The list below is by no means exhaustive, but gives a good starting point.
Basic Browser Info
Basic browser information like user agent, language, platform, CPU cores, screen resolution, timezone, etc.
const browserInfo = {
userAgent: navigator.userAgent,
language: navigator.language,
platform: navigator.platform,
cpuCores: navigator.hardwareConcurrency,
screenResolution: `${window.screen.width}x${window.screen.height}`,
timezone: Intl.DateTimeFormat().resolvedOptions().timeZone,
}
Canvas Fingerprint
The canvas fingerprint is generated by drawing text on a canvas element and then extracting the image data. Different devices and browsers may render the same text differently.
async function getCanvasFingerprint() {
const canvas = document.createElement('canvas')
const ctx = canvas.getContext('2d')
ctx.textBaseline = 'top'
ctx.font = '14px Arial'
ctx.fillText('fingerprint', 2, 2)
return canvas.toDataURL()
}
WebGL Fingerprint
WebGL (Web Graphics Library) lets browsers render 3D graphics, and fingerprinting it reveals details about a device’s GPU, driver, and graphics stack — often unique to each machine.
function getWebGLInfo() {
const canvas = document.createElement('canvas')
const gl = canvas.getContext('webgl')
if (!gl) return null
const debugInfo = gl.getExtension('WEBGL_debug_renderer_info')
return {
vendor: gl.getParameter(debugInfo.UNMASKED_VENDOR_WEBGL),
renderer: gl.getParameter(debugInfo.UNMASKED_RENDERER_WEBGL),
}
}
Audio Fingerprint
The audio fingerprint is generated by creating an audio context and analyzing the frequency data of a sound wave.
async function getAudioFingerprint() {
const ctx = new (window.AudioContext || window.webkitAudioContext)()
const oscillator = ctx.createOscillator()
const analyser = ctx.createAnalyser()
oscillator.connect(analyser)
oscillator.start()
const data = new Uint8Array(analyser.frequencyBinCount)
analyser.getByteFrequencyData(data)
oscillator.stop()
return data.slice(0, 10).join(',')
}
Fonts and Plugins
The fonts and plugins installed in the browser can also be used to create a unique fingerprint.
function getFontsAndPlugins() {
const fonts = []
const plugins = []
if (window.FontFace) {
document.fonts.forEach((font) => fonts.push(font.family))
}
if (navigator.plugins) {
for (let i = 0; i < navigator.plugins.length; i++) {
plugins.push(navigator.plugins[i].name)
}
}
return { fonts, plugins }
}
Combining all data points
async function getFingerprint() {
const canvasFingerprint = await getCanvasFingerprint()
const webGLInfo = getWebGLInfo()
const audioFingerprint = await getAudioFingerprint()
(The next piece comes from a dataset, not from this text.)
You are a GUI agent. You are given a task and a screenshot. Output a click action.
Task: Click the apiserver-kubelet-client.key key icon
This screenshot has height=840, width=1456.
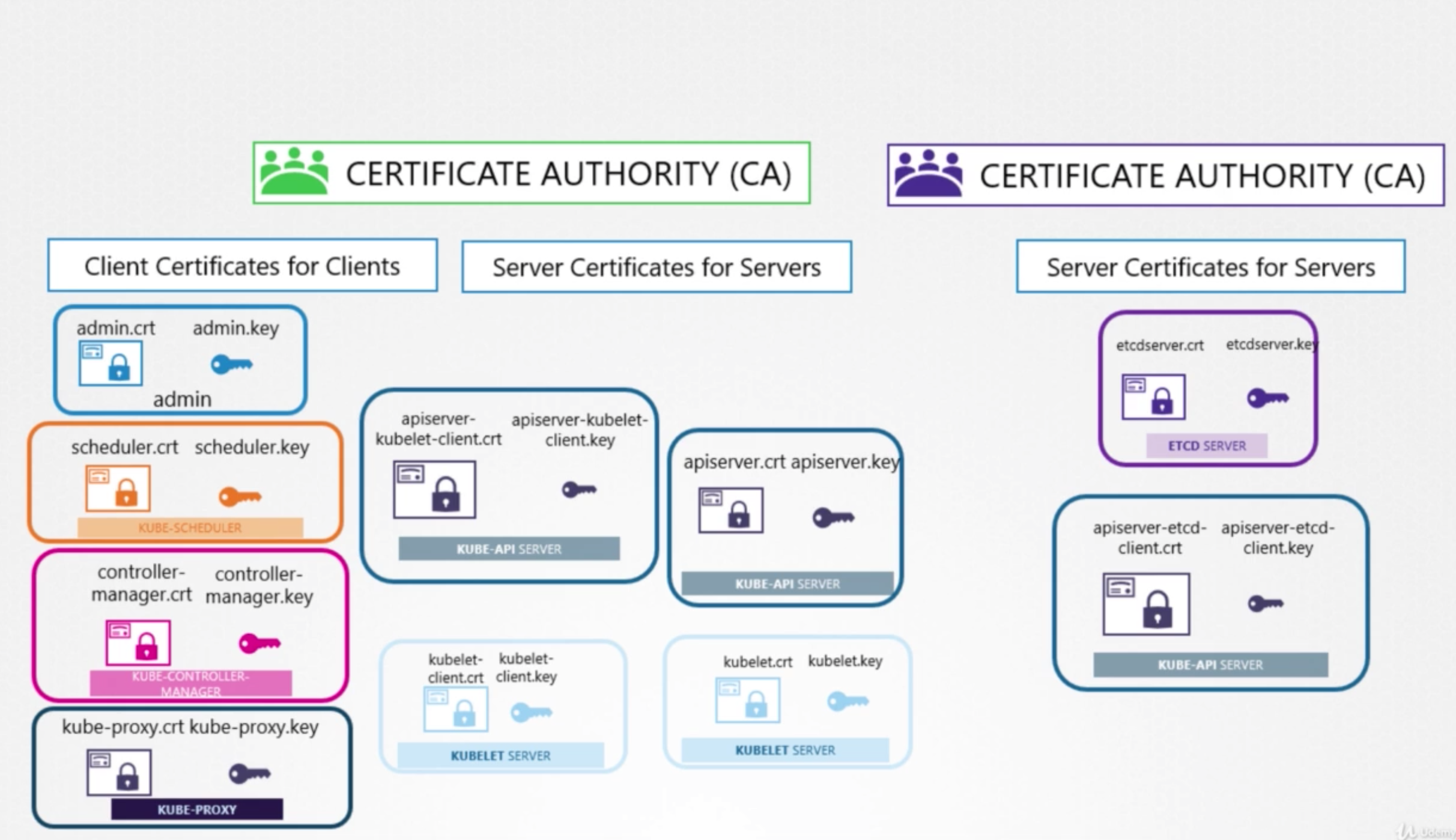click(x=579, y=490)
const fontsAndPlugins = getFontsAndPlugins()
return {
...browserInfo,
canvasFingerprint,
webGLInfo,
audioFingerprint,
...fontsAndPlugins,
}
}
This fingerprint can be hashed and stored in a database. When a user logs in, we can compare the new fingerprint with the stored one to identify if it's the same device.
async function hashFingerprintData(data) {
// sort for consistency
const sorted = Object.keys(data)
.sort()
.reduce((obj, key) => {
obj[key] = data[key]
return obj
}, {})
const json = JSON.stringify(sorted)
const encoder = new TextEncoder()
const encoded = encoder.encode(json)
const hashBuffer = await crypto.subtle.digest('SHA-256', encoded)
const hashArray = Array.from(new Uint8Array(hashBuffer))
return hashArray.map((b) => b.toString(16).padStart(2, '0')).join('')
}
The block below shows the demo of the fingerprinting process running on this page. You can try to open this page in different browsers and devices, or incognito mode, to see how the fingerprint changes. The block below is an iframe and you can use browser developer tools to view the iframe source code and see how the fingerprint is generated.
Privacy Note: This demo runs entirely in your browser. No data is stored or sent anywhere. The fingerprint you see is calculated locally using your device's browser info.
There are third-party libraries that can help you with browser fingerprinting. Two of the most common ones I've come across are FingerprintJS and Fingerprinting API.
Have you ever used browser fingerprinting in your projects? How did you handle privacy concerns and user consent?